EXERCISE BRIEF:
Please copy the listing word for word, starting at its first line and ending at the line that contains "pos(231,214)", with both of those lines included.

===============

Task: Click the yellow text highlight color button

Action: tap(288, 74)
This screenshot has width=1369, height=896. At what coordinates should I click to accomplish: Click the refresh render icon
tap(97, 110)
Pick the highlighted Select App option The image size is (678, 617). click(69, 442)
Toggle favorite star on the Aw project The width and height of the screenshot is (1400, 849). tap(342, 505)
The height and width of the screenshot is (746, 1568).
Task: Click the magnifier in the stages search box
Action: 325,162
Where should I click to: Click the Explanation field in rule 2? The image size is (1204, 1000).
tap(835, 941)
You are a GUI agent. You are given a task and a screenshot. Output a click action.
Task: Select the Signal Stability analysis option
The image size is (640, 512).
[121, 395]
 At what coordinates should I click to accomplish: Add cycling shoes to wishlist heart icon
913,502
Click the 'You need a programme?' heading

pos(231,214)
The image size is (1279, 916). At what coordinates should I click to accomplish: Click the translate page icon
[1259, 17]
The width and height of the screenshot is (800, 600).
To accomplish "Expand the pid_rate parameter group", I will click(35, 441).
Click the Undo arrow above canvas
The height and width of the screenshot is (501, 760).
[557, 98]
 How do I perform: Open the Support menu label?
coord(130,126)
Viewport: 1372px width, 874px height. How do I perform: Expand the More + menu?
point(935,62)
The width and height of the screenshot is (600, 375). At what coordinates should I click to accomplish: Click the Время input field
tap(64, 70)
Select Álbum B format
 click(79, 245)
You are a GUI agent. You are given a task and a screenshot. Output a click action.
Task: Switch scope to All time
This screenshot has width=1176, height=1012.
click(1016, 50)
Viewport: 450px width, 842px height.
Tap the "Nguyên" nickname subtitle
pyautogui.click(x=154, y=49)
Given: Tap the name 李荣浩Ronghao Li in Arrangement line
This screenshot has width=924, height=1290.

===============

TASK RESULT:
Task: Click the yellow text highlight color button

Action: tap(288, 74)
This screenshot has width=1369, height=896. At what coordinates should I click to accomplish: Click the refresh render icon
tap(97, 110)
Pick the highlighted Select App option The image size is (678, 617). click(69, 442)
Toggle favorite star on the Aw project The width and height of the screenshot is (1400, 849). tap(342, 505)
The height and width of the screenshot is (746, 1568).
Task: Click the magnifier in the stages search box
Action: 325,162
Where should I click to: Click the Explanation field in rule 2? The image size is (1204, 1000).
tap(835, 941)
You are a GUI agent. You are given a task and a screenshot. Output a click action.
Task: Select the Signal Stability analysis option
The image size is (640, 512).
[121, 395]
 At what coordinates should I click to accomplish: Add cycling shoes to wishlist heart icon
913,502
Click the 'You need a programme?' heading

pos(231,214)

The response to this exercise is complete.